Many of us were stunned when we observed firsthand and/or learned of the emails containing racial slurs and pictures that were circulated amongst our students on May 6th. Sadly, two days after this email incident, many of us, myself included, took part in a 2.23 mile walk (or run) in memory of Ahmaud Arbery, a 25 year old unarmed black male who was shot and killed while jogging in a Brunswick, Georgia neighborhood. Ahmaud would have turned 26 years old on May 8th and the 2.23 miles signified the day he died, February 23rd.
Flash forward to last week, when many of us watched with outrage the video of a woman in Central Park who called the police and falsely reported that a black man was “threatening her and her dog”, when the video recording of the incident revealed the man did no such thing and to the contrary, merely asked that she put her dog on a leash. And the culmination came the next day, when the video recording surfaced of the death of George Floyd after being pinned down on a Minneapolis street while a police officer is shown pressing his knee against George’s neck.

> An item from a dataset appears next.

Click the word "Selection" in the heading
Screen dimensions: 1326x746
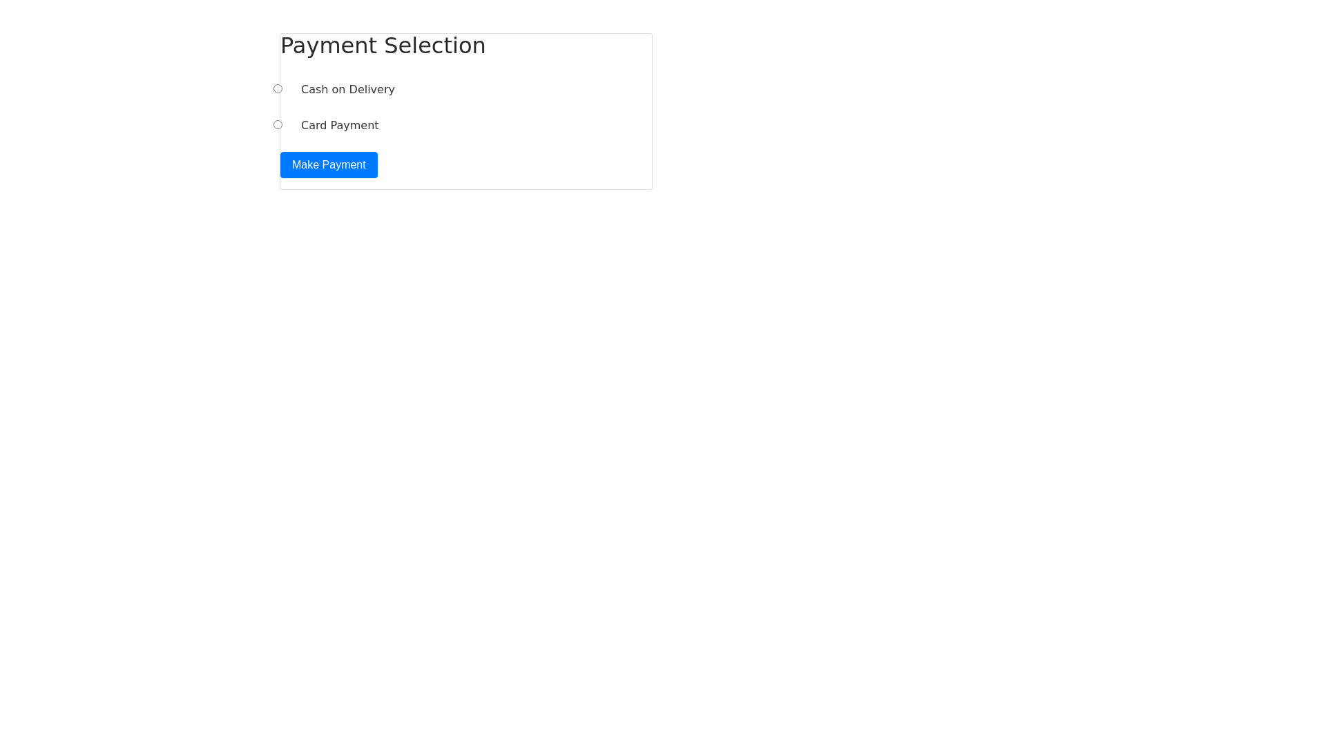434,46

These incidents are just a few examples of the many acts of racism and discrimination that African-Americans have had to endure for decades and are still enduring today. These issues are at the forefront now because of the use of cell phone videos and social media, but for many of our students, faculty and staff, they serve as reminders of very personal experiences similar to the ones that recently took place. However, let me be clear- this is not a black, African-American or “person of color” issue alone- this is also a human rights and justice issue.
So where do we go from here? First, to our students, faculty and staff who are suffering mentally and emotionally from the events of the past few weeks, please know that I, along with the members of the administration are here for you and support you. We will continue to denounce all acts of racism, bias and discrimination at the College, both remotely and on campus, and my office will continue to investigate all reports of bias and discrimination. To our students, as a reminder, the staff in the Center for Health and Counseling Services are available to speak with you to discuss and/or provide emotional and mental health support.
In recent years, our College has established the Office of Equity, Diversity, Inclusion and Compliance, we have mandated diversity and inclusion training for students and employees, and we have hosted town halls and other fora to ventilate concerns and to advance change. But more work needs to be done. In the next few weeks, the members of the Bias Response Implementation Team will finalize the College Bias Policy. Over the summer, my office will begin working on the creation of a Diversity Committee, inclusive of stakeholders at the College, to begin discussions regarding the planning and implementation of a College Strategic Diversity Plan that is in alignment with the College’s Strategic Plan and in particular, Goal 2 of the Strategic Plan (Cultivate and Support Equity, Diversity & Inclusion).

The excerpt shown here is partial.